The chemical composition of halophytes collected and selected in El Oued region, as well as the vetch-oat hay is presented in Table 1. The table shows that examination of all substrates contains high tenors and slightly different in dry matter (DM). A. halimus has a higher DM content and significantly similar to vetch hay oats (935.08 and 934.56 g / kg, respectively) (P> 0.05) followed by T. aphylla (802.82 g / kg), and Z. album (721,92g / kg), while the lowest rate in DM is recorded in S. mollis (602.85 g / kg). The arid geographic area of the forage where the plants are found explains this low humidity.

Table 1. Dry matter content and chemical composition (% DM) of halophytes collected from El Oued region
  A. halimus S. mollis T. aphylla Z. album vetch-oat hay
DM (g/kg) 935,08d 602,85a 802,82c 721,92b 934,56d
O M 802,06b 832.6e 819,26d 783,98a 808,66c
CP (g/kgMS) 150,4d 162,5e 87,2b 70,4a 114,6c
NaCl 12,26d 10,28c 9,36b 10,68c 1,41a
K+ 1,25d 1,45e 0,72b 0,82c 0,3a
Ca2+ 2d 1,9d 0,8b 1c 0,2a
Mg2+ 1,2c 1,4e 0,49b 0,58b 0,12a
NDF 40,59a 51,42b 62,41d 77,70e 55,88c
ADF 28,15a 35,46b 45,95d 53,11e 40,6c
ADL 7,3a 8,9b 13,09d 14,83e 9,37c
Ash 18,05c 15,96b 18,30c 19,95d 5,86a
abcdeMeans in the same row without common letter are different at P<0.05DM= Dry matter, CP= Crude protein, OM= organic matter, NDF=Neutral detergent fiber, ADF= Acid detergent fiber, ADL=Acid detergent lignin

With the exception of the hay-oats vetch, all substrates were characterized by their high ash content. The Amaranthaceae (S. mollis and A. halimus) are the busiest salt (10.3 and 12.26% of dry matter, respectively) followed by Z. album (9%) and T. aphylla (8%). The K+ content were for the majority of species less than or around 1% of the dry matter of the consumable part. The calcium content is from 1.5 to twice higher than that of magnesium. The Amaranthaceae are the richest in these bivalent (1.9 to 2% by Ca2+ and 1.2 and 1.4 Mg2+, respectively for A. halimus and S. mollis). The mineral composition of feed results from the combined action of several factors; the vegetative phase of the plant, the environmental conditions and operating modes. (Jarrige et al 1995; Chehma 2005; Chehma and Youcef 2009).

As to the contents of crude protein (CP), we note that it is significantly variable between substrates (P<0.05). However and for all forages, CP levels are comparable to arid forage, apparently with no geographically specific relationship: Western Tunisians (55 to 221 g / kg DM, Guasmi-Boubaker et al 2005), arid Egyptian areas (124-185 g / kg DM, Salem et al 2005), West African regions (137-212 g / Kg DM, Rittner and Reed 1992), East Africa (156-275 g / kg DM, Nshalai et al 1994), the tropics (211 g / kg DM, Larbi et al 1994).
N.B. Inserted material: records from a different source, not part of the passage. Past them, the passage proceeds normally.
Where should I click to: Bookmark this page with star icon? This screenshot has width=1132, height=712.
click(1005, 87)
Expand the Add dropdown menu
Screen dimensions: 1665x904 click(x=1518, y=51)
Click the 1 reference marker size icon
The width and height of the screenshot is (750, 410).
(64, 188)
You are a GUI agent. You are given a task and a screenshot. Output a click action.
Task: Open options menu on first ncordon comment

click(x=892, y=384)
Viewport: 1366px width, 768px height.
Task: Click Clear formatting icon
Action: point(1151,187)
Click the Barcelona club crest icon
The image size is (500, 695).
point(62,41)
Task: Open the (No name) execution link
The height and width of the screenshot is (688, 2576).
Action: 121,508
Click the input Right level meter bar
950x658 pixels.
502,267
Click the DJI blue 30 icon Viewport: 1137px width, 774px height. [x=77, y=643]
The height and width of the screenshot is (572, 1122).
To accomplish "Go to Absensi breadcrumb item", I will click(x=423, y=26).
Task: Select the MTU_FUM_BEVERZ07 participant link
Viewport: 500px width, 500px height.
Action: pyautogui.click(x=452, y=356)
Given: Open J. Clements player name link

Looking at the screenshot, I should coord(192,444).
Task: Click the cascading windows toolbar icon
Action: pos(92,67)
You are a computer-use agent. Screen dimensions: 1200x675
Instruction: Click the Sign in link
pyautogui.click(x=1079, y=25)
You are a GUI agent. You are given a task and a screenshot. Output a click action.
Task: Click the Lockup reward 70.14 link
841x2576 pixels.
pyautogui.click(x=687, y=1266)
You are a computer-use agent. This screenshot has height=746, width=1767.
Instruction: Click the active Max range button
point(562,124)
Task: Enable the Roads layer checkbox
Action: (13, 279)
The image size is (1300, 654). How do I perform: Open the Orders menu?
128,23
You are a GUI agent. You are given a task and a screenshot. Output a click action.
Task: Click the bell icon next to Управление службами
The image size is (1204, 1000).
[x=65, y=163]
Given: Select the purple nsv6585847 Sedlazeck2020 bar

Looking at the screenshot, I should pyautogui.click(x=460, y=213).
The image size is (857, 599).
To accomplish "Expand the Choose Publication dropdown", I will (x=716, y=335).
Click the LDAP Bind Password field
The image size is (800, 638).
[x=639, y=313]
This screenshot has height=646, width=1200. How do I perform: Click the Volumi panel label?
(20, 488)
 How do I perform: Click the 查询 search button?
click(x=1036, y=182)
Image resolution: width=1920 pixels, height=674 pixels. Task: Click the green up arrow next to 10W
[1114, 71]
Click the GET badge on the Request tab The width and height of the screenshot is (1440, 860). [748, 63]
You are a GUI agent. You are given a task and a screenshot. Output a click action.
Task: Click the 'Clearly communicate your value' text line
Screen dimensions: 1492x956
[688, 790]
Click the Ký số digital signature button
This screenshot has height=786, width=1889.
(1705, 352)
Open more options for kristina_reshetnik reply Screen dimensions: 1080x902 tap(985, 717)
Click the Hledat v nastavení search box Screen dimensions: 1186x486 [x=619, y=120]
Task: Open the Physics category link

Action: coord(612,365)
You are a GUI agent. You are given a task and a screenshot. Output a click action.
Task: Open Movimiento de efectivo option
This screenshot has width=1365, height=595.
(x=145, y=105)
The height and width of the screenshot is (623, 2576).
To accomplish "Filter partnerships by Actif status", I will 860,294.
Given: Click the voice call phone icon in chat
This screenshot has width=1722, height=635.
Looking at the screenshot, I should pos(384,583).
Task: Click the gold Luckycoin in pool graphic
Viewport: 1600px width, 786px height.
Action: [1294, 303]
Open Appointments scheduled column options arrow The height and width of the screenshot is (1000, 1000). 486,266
In general, substrates studied have a different composition parietal (P <0.05). For the NDF fraction which represents the total wall (cellulose + hemicelluloses + lignin), it varies between 40.59% and 77.7% DM, while the ADF fraction varies between 28.15 and 53.11%. The highest value is noted for Z. album and the lowest is recorded for A. halimus (P <0.05). Indeed, according to Kellems and Church (2001), plants with NDF and ADF, respectively, from 70 to 88% and from 39 to 67% are classified as low-quality forage species. High levels of NDF fraction in these plants could be explained by environmental conditions in the region of El Oued (high temperature and low precipitation). Pascual et al(2000) indicate that high temperatures and low precipitation tend to increase the parietal fraction (NDF) and reduce the soluble content of plants. Against all odds, the reference substrate, vetch oats, contains an intermediate rate of about 55.88% DM. These results are similar to the work available in literature (Ammar et al 2005; Gazmi- Boubaker et al 2005; Pascual et al 2000).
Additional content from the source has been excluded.